Taro Harasaki drums to his own beat in Drum Tao at the Wharton Center


Traditional Japanese drumming meets modern entertainment when it comes to the Wharton Center’s new show: Drum Tao. The show mixes the traditional and classic use of Taiko drums with quirky and fun choreography to dazzle international audiences.

Taro Harasaki is one of the drummers of the traditional yet modern drum troupe Drum Tao from Japan. He explained that although this type of percussion is not common in our region, there is a wide range of percussion troupes in Japan, from professionals to amateurs, and from traditional to more modern like Drum Tao, but most borrow the classic way doing Drum Tao. unique to the art form.

“Our show also uses traditional and classic drum types, but what we do is far from that classic style,” Harasaki said. “Our director and founder was inspired by the Cirque du Soleil show called ‘Mystery’ before forming Drum Tao…he decided he wanted to make a Drum Tao show like a Cirque du Soleil show which is full entertaining and full of joy.”

He explained that what Drum Tao puts on is more entertaining than a classical music show. With that added element of creating an extravagant Las Vegas-style show, Harasaki and the other cast members put in a lot of time and personal effort to make each show as captivating as possible.

“We talked a lot,” Harasaki said. “We talk a lot. We come together to make the numbers better and better. We put many years into a single number to make the songs rich.

Harasaki said being able to collaborate with others who share the same niche interest as him has been refreshing, only adding to the show by being able to consistently put better and new ideas into numbers.

However, prior to this recent tour, the band hadn’t been able to work together for a while. When COVID-19 hit, Drum Tao was on tour. Suddenly, they had to abruptly cancel the rest of their show dates and be sent home to Japan. However, Harasaki heard that people were starting to miss the show overseas.

“We heard that many Tao fans in the United States were looking forward to seeing the show again,” Harasaki said.

While the group still faces the dangers of the pandemic, such as having to self-isolate upon arriving in the United States, they were excited to finally pick up where they left off.

“People get so excited at the end when you ask them how they like the show,” Harasaki said. “After seeing this…we feel like we made the right decision. We are extremely happy to be back.

With a new tour and new show that are constantly being tweaked to make the show as engaging as possible, Drum Tao enters the stage with new skills to show off.

“We have many new elements in our show, such as a flag performance and martial arts,” Harasaki said.

Besides drums, they also use other instruments in the show, such as Japanese bamboo flutes and the Japanese guitar known as the shamisen. Using many forms of theatrical entertainment, Drum Tao is sure to surprise and shock an audience.

“We dance and perform, in addition to showing you martial arts on stage with beats and music, so it’s a whole new type of culture, using traditional things, but also modern things,” Harasaki said. .

However, show times aren’t the only times this troupe bonds and performs together. Harasaki said Drum Tao had their own lifestyle, doing everything together to develop their bonds and abilities to connect musically as a troupe.

Harasaki set the stage for the Drum Tao lifestyle: a base in the middle of nowhere in Japan where drums can sound loud without disturbing neighbors with the immense sound of Taiko drums.

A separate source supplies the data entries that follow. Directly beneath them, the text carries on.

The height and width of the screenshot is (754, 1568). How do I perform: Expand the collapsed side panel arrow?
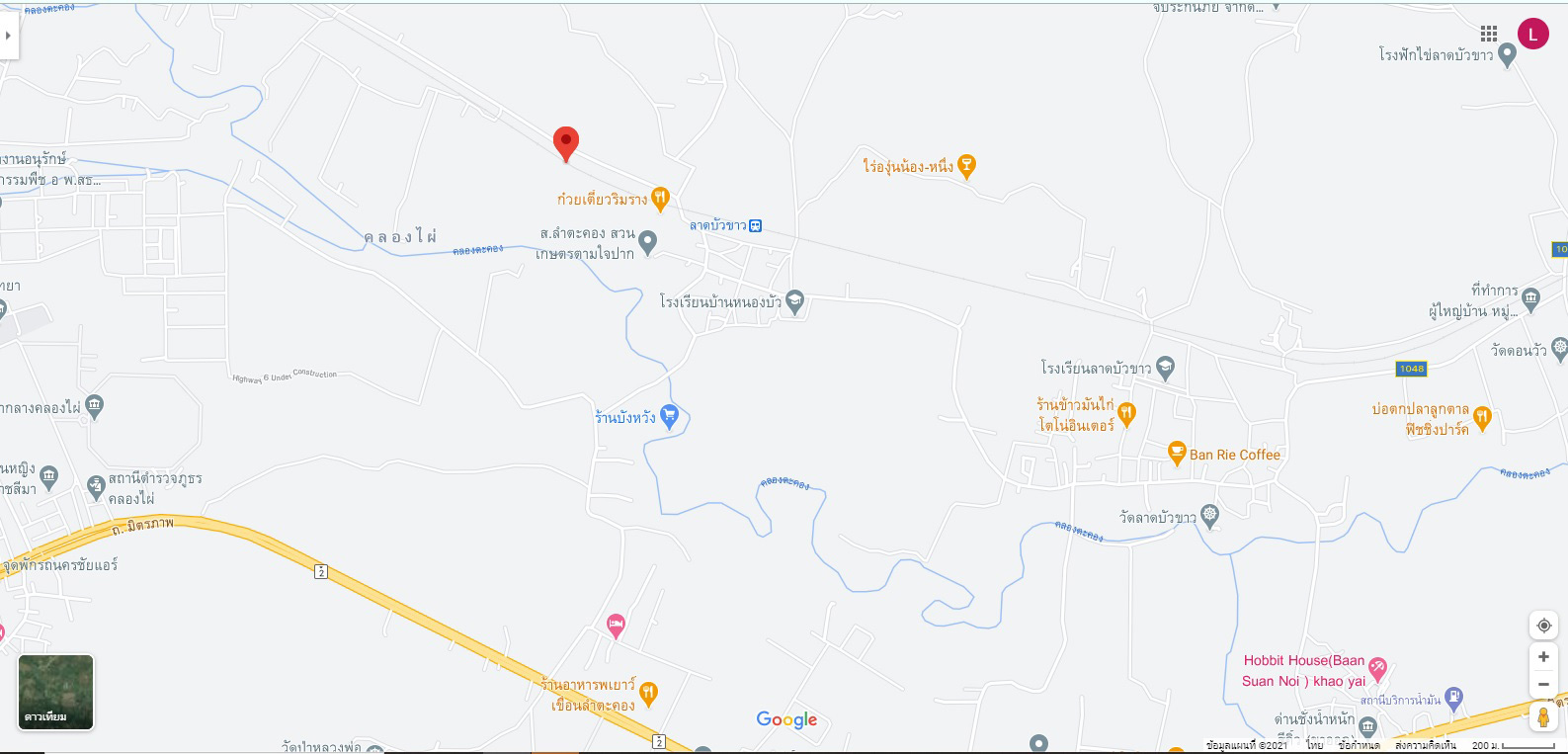coord(9,36)
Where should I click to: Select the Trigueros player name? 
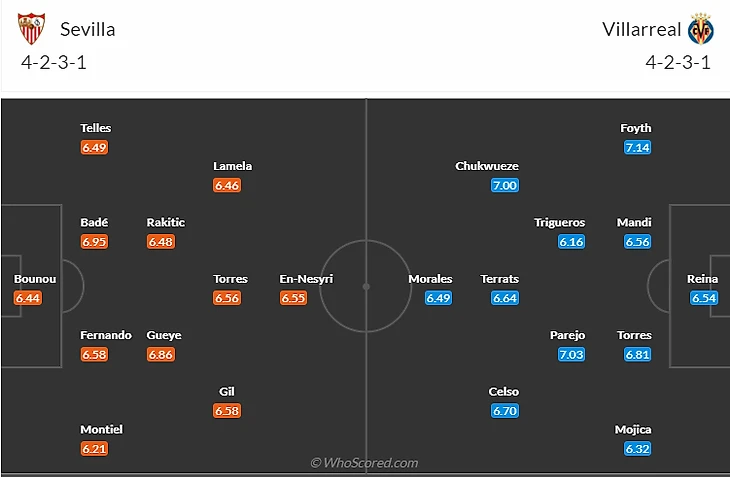point(559,222)
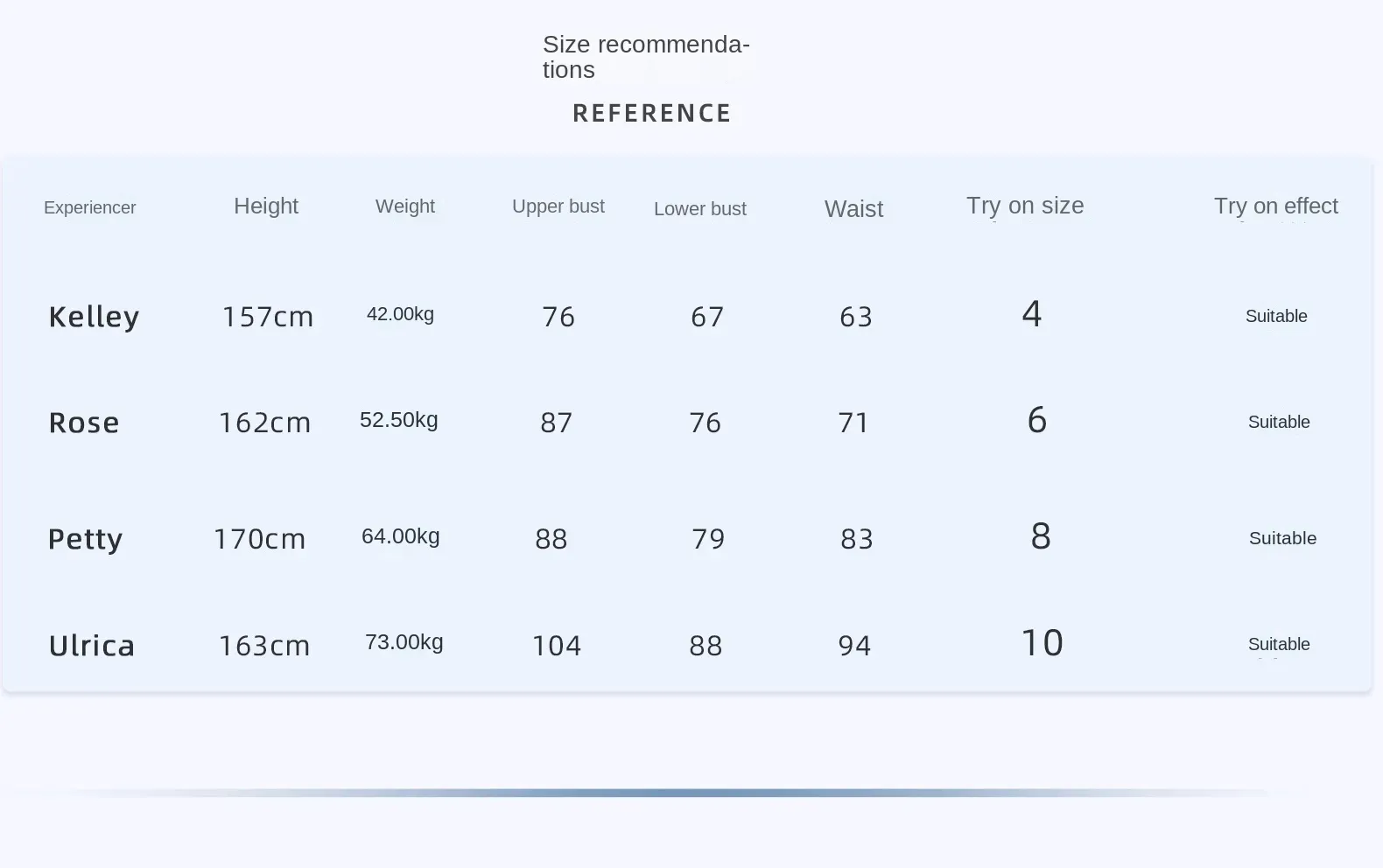Viewport: 1383px width, 868px height.
Task: Select the Waist column header
Action: point(853,209)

Every day, Drum Tao artists come together to play and practice in the same physical and mental space.

“We all gather together in one place to practice everything,” Harasaki said. “Every morning we get together at 5:30 or 6 a.m. and start running…and drumming in place for an hour for strength training.”

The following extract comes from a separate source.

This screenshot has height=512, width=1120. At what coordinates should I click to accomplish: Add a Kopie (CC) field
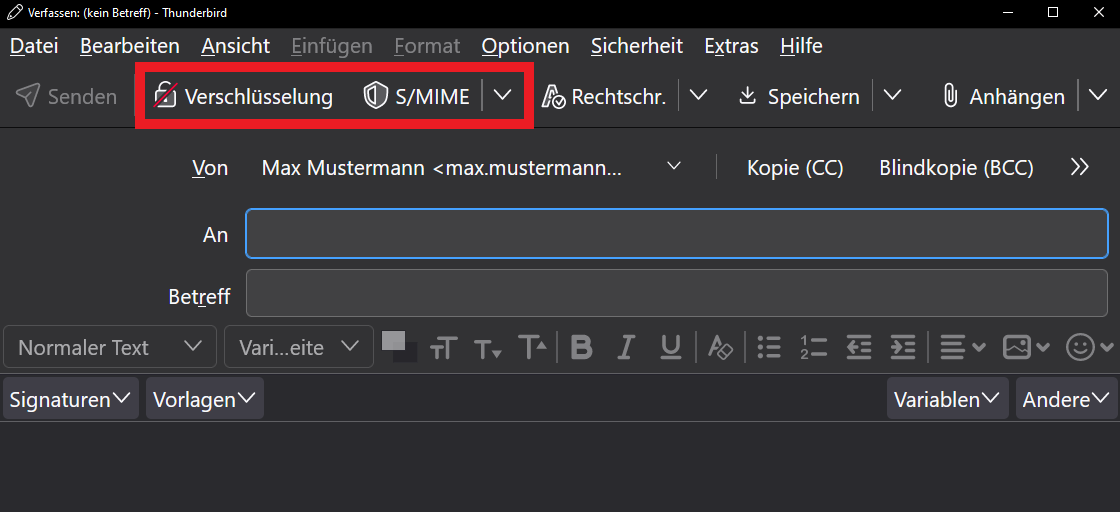point(795,168)
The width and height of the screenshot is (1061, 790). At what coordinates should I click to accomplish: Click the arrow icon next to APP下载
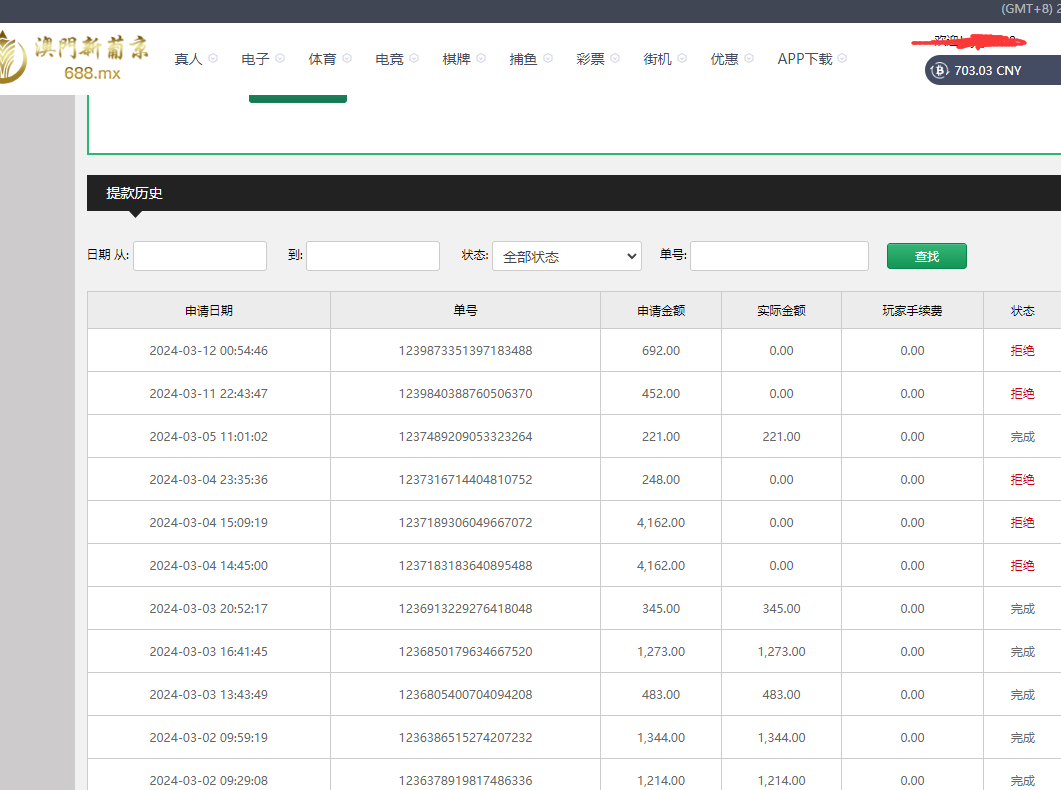pos(842,59)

Harasaki believes this lifestyle is unique to Drum Tao when it comes to studying traditionally.

He explained that the process to excel at Drum Tao is rewarding with other people by your side, but intense. It usually takes one to three years of constant study to hit the stage as an official Drum Tao drummer.

“Drum Tao’s lifestyle makes our show… complete,” Harasaki said.

Harasaki said he’s excited to share this lifestyle with Wharton Center guests. His favorite part of the show is getting to do a special piece with two of his other cast mates, performing the classic shamisen in a new way for the crowd.

You can see Harasaki and his favorite play on March 15 at the Wharton Center for a night of new and exciting culture in East Lansing.